### [Source data]

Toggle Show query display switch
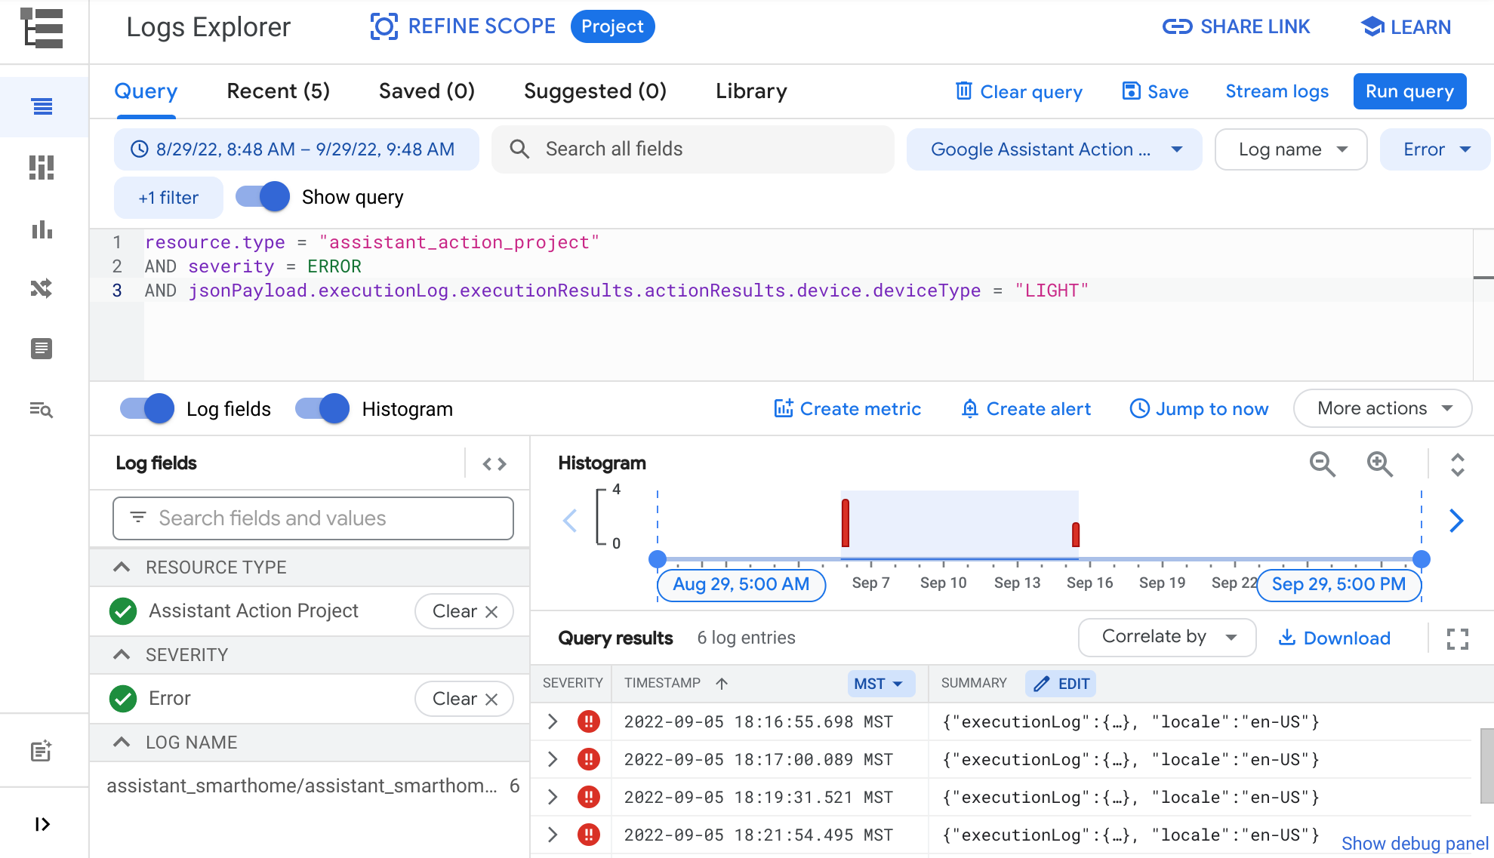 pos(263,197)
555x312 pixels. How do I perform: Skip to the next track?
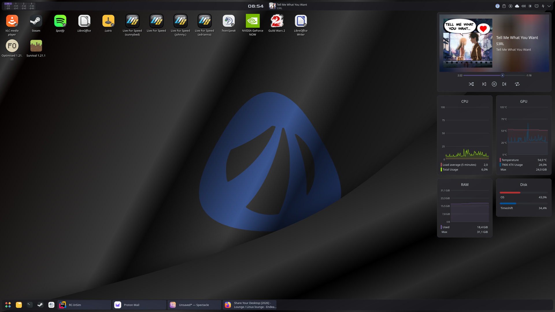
==
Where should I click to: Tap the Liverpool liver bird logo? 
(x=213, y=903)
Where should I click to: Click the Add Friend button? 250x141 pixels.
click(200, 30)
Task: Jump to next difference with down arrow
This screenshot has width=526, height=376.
--
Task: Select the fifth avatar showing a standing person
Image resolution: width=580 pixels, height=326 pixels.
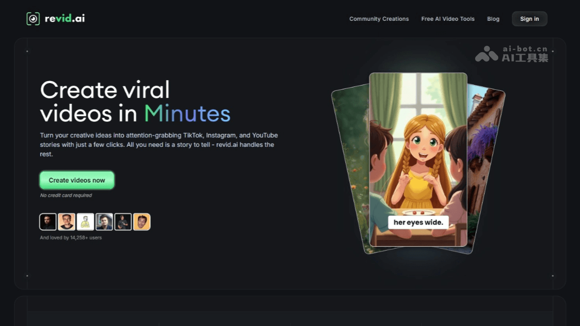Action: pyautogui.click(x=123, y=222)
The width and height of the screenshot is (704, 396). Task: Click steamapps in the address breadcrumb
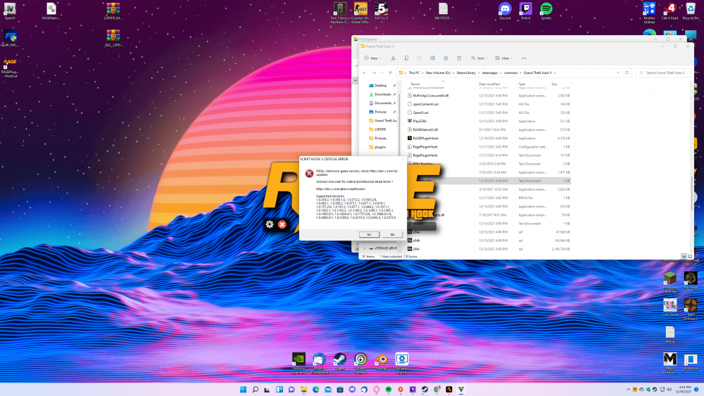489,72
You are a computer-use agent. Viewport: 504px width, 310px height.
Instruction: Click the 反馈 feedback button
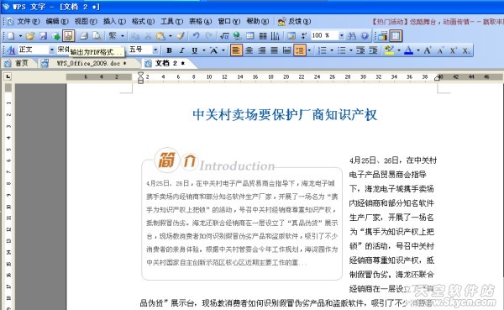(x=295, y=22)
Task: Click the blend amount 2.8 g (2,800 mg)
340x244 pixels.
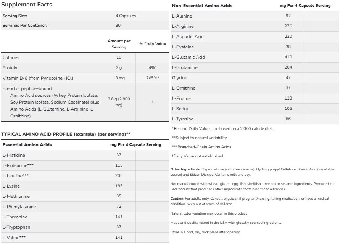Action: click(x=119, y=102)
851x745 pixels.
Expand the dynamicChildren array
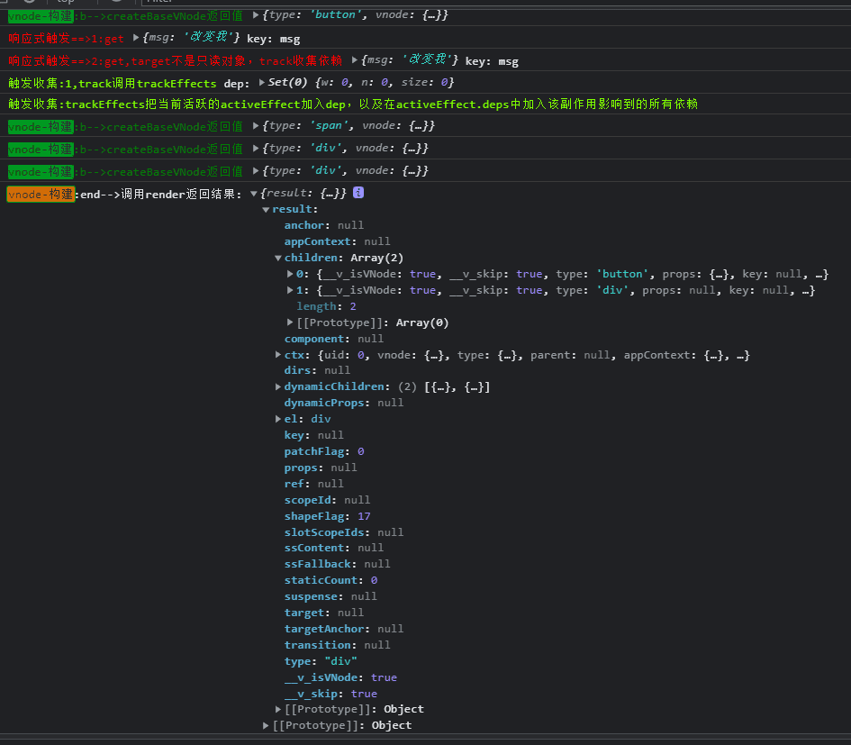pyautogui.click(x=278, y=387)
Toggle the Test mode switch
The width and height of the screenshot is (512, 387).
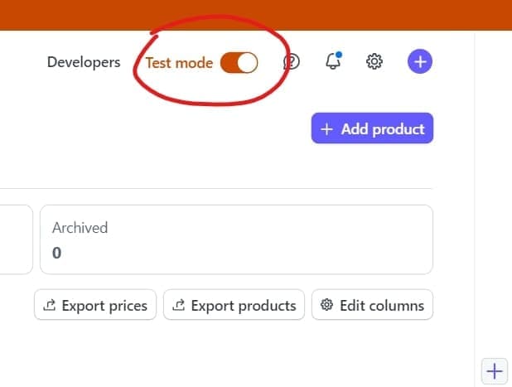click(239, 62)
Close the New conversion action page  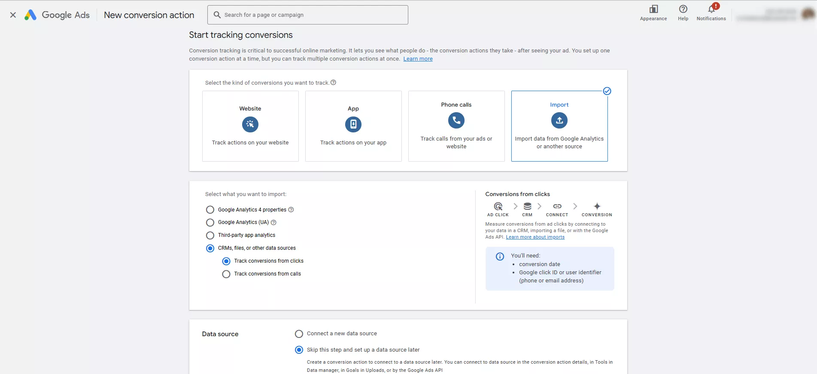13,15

### [Exercise prompt]
Copy out, from the material above, each line in which the string "next" is found.

### [Answer]
555x312 pixels. How do I perform: Skip to the next track?
Task: Jump to next difference with down arrow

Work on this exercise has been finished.